● **ENUNCIADO**:
Liste todos os anos em que o Iron Maiden se apresentou no RIR, de acordo com o texto sobre o show da banda.

──────── TRECHO PARA LEITURA

Findo o Slayer e os shows do Sunset, o Iron Maiden explodia
“Doctor Doctor” do UFO nos amps como introdução no palco mundo. Minhas expectativas
estavam reduzidas pelo fato de que o Iron Maiden toca muito frequentemente no
Brasil, sendo esta a quarta vez deles só no RIR (1985, 2001, 2013 e agora em
2019). É impossível não ter a sensação de o espaço poderia ser ocupado por
outro nome, mas o velho dilema do apelo comercial sempre fala mais alto. Some-se
a isso a crise musical que assola a cena hoje, onde não existem bandas
passíveis de sucederem medalhões como o próprio Iron, por exemplo, e daí temos tantos
retornos. O engraçado é que assisti, ao vivo pela TV, apenas as 2 primeiras
duas músicas e fui dormir. No dia seguinte, ao assistir o restante do show,
fiquei estupefato com a apresentação como um todo! Primeiro ponto a ser
celebrado: apesar da média de idade dos músicos girar em torno de 64 anos, a
banda ainda não demonstra sinais de cansaço, com as músicas executadas com a
perfeição costumeira. Isso mencionar Bruce Dickinson, que mesmo depois de
vencer um câncer continua afiadíssimo e com um carisma que coloca o público em
suas mãos. Outro detalhe positivo foi o perfil da turnê que prioriza sons
antigos, resgatando algumas pérolas como “Where Eagles Dare”, “Flight of
Icarus” e “Iron Maiden”. Show histórico e que deu um banho em muita coisa nova
por aí....

────────────────
──────── DADOS DISPONÍVEIS

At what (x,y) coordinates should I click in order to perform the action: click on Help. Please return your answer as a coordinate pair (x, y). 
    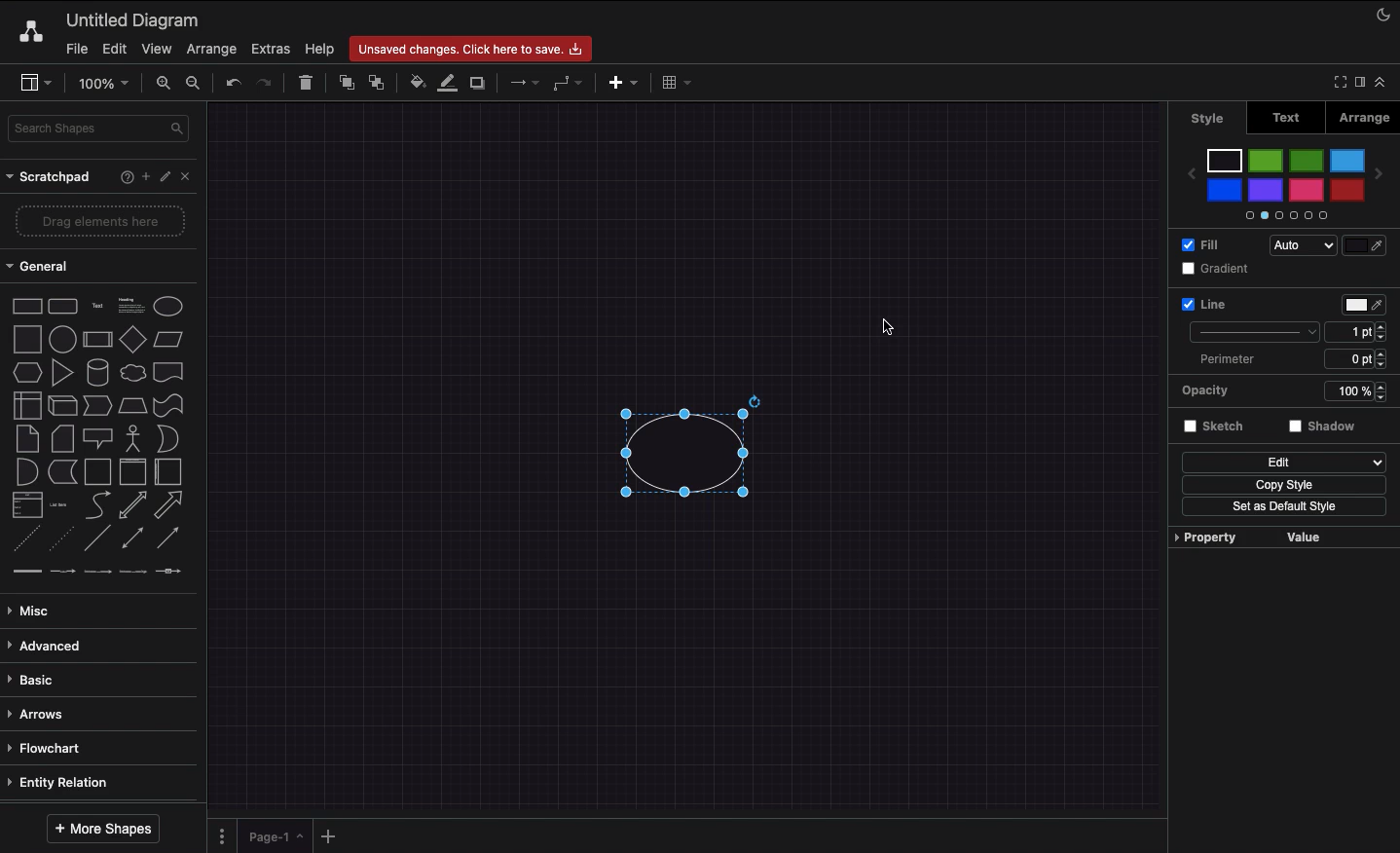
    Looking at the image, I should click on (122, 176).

────────────────

● **RESOLUÇÃO DO EXERCÍCIO**:
O Iron Maiden se apresentou no RIR em 1985, 2001, 2013 e 2019.